After completing inspection, unmount the ESP: in elevated Command Prompt run mountvol X: /D (or use diskpart remove letter=X) to restore the hidden state of the partition.

Screenshare Check Methodology

1

Verify Secure Boot status via msinfo32

Ask the subject to press Win+R, type msinfo32, and press Enter. Direct them to scroll to Secure Boot State in the System Summary pane. The result must read On. If it reads Off or the field is absent, that is a mandatory escalation point. Secure Boot disabled is a prerequisite for EFI bootloader bypass.

2

Mount and list ESP contents

Ask the subject to open an elevated Command Prompt and run mountvol Z: /S && dir Z:\EFI\. Verify that the only subdirectories under EFI are the expected Boot and Microsoft folders (and any OEM entries like EFI\ubuntu if dual-booting, which should be disclosed). Any unknown .efi files are an immediate IOC.

3

Hash the bootx64.efi file live

With the ESP still mounted to Z:, ask the subject to run certutil -hashfile Z:\EFI\Boot\bootx64.efi SHA256. Record the output hash. Cross-reference against the known IOC hash 91d9db5fbf3c89b0df5d674f0e367afd3ac9e45ff1c13040ee2279cf3314cbd5. A match is definitive. A mismatch against a known-good build hash is equally actionable.

4

Check bootmgfw.efi signature

Ask the subject to run certutil -hashfile Z:\EFI\Microsoft\Boot\bootmgfw.efi SHA256. This is the primary Windows Boot Manager and a second replacement target. Compare against known-good values for the installed Windows build. Both bootx64.efi and bootmgfw.efi should be checked since some bypass implementations target one or both.

5

Unmount ESP and verify BIOS boot order

After inspection, ask the subject to unmount via mountvol Z: /D. Then ask them to open msinfo32 and confirm the BIOS Mode is UEFI. A system reporting Legacy (CSM/MBR boot) warrants separate investigation as it indicates the system is not using UEFI boot at all, which precludes Secure Boot enforcement entirely.

Detection Notes

Secure Boot enforcement eliminates this class of bypass entirely. Server administrators should consider making Secure Boot status a requirement for participation. A player presenting with Secure Boot disabled and no legitimate dual-boot or Linux rationale has no credible excuse on a system intended solely for gaming.

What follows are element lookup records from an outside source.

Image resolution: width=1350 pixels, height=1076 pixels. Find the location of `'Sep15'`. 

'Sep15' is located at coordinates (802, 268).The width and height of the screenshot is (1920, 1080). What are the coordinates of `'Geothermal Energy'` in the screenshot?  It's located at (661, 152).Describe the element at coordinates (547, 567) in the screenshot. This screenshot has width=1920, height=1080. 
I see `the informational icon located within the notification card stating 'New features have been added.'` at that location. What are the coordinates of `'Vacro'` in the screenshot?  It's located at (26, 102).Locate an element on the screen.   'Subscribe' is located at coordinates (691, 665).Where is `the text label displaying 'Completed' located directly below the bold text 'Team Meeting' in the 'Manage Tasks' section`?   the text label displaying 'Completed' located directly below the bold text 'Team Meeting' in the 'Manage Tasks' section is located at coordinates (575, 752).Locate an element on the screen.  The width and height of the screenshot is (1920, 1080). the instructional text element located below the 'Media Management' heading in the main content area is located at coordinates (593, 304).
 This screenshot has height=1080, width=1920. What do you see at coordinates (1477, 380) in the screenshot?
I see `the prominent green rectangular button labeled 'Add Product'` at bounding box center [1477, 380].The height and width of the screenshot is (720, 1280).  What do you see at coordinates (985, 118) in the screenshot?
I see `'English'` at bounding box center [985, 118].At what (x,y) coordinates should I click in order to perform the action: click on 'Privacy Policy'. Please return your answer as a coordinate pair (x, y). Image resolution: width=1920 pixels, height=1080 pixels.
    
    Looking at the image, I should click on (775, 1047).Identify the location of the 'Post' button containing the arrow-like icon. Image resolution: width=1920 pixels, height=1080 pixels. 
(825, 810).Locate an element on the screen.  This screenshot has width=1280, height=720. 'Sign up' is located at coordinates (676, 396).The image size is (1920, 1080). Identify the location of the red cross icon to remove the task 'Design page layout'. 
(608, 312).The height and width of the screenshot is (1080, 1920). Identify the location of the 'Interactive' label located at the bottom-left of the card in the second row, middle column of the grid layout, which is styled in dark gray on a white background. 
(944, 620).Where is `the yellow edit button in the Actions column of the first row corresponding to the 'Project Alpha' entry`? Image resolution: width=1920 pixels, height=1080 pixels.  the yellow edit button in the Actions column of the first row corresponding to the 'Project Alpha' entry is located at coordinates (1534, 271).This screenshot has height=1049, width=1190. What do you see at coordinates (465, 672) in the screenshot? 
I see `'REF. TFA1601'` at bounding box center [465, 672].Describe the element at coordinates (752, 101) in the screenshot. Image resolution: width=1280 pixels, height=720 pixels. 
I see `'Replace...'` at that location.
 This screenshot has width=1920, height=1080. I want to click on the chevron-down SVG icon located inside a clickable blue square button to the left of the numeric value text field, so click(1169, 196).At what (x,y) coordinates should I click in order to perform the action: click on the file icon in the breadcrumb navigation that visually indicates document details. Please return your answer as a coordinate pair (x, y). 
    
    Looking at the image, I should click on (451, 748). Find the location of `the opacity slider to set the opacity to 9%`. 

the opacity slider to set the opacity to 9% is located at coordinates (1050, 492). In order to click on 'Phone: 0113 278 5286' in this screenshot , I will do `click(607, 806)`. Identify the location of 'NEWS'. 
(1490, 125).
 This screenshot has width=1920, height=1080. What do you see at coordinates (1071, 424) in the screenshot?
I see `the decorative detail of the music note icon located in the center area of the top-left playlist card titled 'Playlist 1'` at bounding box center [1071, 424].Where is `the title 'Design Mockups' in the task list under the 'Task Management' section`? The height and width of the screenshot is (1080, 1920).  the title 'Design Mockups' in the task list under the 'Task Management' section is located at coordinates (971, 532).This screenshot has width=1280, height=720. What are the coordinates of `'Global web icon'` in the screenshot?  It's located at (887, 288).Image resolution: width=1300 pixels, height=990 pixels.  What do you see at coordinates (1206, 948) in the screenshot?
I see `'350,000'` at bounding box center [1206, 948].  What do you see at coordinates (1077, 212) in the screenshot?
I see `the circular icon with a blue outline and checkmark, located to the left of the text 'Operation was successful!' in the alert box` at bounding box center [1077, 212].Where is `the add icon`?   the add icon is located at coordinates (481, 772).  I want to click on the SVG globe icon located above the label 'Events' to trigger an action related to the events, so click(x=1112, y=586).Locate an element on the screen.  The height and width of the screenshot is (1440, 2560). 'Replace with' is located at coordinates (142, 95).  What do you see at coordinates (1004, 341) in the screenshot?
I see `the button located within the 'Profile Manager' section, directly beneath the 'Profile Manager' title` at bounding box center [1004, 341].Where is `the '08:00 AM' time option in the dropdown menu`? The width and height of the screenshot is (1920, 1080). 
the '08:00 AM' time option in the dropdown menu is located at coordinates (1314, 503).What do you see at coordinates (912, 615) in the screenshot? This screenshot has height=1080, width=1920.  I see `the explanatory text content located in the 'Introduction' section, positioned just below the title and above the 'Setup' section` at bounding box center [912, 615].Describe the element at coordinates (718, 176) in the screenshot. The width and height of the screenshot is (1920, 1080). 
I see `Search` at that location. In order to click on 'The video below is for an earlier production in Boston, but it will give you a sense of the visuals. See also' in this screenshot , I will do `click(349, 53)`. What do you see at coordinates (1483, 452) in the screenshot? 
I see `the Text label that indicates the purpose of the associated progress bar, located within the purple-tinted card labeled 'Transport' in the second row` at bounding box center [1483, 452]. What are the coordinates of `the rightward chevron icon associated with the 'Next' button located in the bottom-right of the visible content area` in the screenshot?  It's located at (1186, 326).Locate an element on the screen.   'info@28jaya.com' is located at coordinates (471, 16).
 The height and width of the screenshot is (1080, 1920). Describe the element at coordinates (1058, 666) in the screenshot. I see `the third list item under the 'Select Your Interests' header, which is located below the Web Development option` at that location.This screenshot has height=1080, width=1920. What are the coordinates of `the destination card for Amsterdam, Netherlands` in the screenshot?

The SHA-256 and SHA-1 hashes documented here are for the specific bypass sample analyzed. Actors may produce new builds of the modified bootloader; in those cases, a hash-based positive identification will not match, but a mismatch against the legitimate Microsoft-signed bootloader hash for the installed Windows build remains a valid IOC. Always maintain a reference database of legitimate bootloader hashes per Windows build for comparison.

Investigators should be aware that certain legitimate software (BitLocker with custom TPM configurations, some hardware vendor OEM entries) can add files to the ESP. These should be identifiable by their vendor certificates and known file sizes. The presence of unsigned or anomalously-sized EFI binaries with no legitimate vendor explanation is the definitive flag.